_Questions on the material_
a) According to the jellyfish article, how many salmon and trout did jellyfish attacks kill last year?
b) Carry the jellyfish article forward from its final sentence.

_Excerpted passage_
New jellyfish attacks leave scientists baffled

Apolemia uvaria - also known as pearl norman, or string jellyfish

Jellyfish attacks were responsible for the deaths of at least three million salmon and trout last year, says the Norwegian Institute of Marine Research, and tackling the problem is perplexing marine scientists.

It has already been reported that 62 million fish died from various causes in Norwegian fish farms in 2023 – six million more than a year earlier.

But the impact of jellyfish known in Norway as Perlesnormanets (“pearl Norman” or “string” jellyfish, Apolemia uvaria) has now become clear. They were responsible for much of that increase, Lars Helge Stien, Animal Welfare Manager at the Institute of Marine Research said.

String jellyfish look like a long thread, but they are actually a colony of several jellyfish. They do not occur naturally in Norwegian waters, but tends to drift in with the ocean currents.

“These threads break up when they hit the net wall in the cages. When they hit the fish, they shoot out a spike that injects nettle poison,” Stien says.

When attacked, some of the fish die instantly while others experience fainting or abnormal behaviour, which can cause them to suffer wounds and injuries, he added.

(Records from a dataset)
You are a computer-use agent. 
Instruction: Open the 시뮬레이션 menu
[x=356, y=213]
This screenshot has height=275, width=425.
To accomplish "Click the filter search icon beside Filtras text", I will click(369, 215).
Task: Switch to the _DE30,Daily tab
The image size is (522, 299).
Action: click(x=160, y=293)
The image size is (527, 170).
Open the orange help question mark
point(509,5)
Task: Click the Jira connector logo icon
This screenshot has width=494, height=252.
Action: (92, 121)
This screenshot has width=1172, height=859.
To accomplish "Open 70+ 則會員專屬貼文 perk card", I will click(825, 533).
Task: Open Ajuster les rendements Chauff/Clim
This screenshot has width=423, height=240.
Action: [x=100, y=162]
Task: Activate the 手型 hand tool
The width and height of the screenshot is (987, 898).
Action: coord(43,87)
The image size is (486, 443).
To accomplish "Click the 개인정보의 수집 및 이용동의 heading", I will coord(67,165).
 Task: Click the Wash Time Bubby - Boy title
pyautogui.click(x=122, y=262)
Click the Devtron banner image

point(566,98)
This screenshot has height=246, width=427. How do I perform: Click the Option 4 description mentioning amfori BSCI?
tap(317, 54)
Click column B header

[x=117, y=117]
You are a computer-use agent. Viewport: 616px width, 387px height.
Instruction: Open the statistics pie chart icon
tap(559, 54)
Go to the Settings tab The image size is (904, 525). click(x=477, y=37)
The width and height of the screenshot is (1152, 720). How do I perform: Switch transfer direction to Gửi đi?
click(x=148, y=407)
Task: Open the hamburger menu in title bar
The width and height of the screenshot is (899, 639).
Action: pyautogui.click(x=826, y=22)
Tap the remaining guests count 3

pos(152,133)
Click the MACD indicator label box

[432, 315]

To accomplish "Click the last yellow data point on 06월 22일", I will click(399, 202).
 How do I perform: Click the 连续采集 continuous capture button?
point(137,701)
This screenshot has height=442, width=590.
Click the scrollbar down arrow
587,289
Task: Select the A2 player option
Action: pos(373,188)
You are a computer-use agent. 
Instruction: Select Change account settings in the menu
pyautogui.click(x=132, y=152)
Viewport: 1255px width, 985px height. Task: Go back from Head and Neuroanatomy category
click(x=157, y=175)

_Answers to the exercise_
a) At least three million.

b)
“So we have both an acute mortality rate, but perhaps also a longer-term mortality rate”, Stien added.

As in previous years there is generally mortality from issues such as diseases, lice treatments and other factors, but much of the increase last year was a result of the pearlnormanet jellyfish attacks.  It is difficult to avoid them, the Institute believes, but it is looking closely at the problem.

The last previous major jellyfish attack was in in the 1990s, and the authorities are hoping it will be another two decades before there is another one.

“We obviously want to keep the mortality rate as low as possible,” said Jon Arne Grøttum, Director of Aquaculture at the industry organisation Seafood Norway.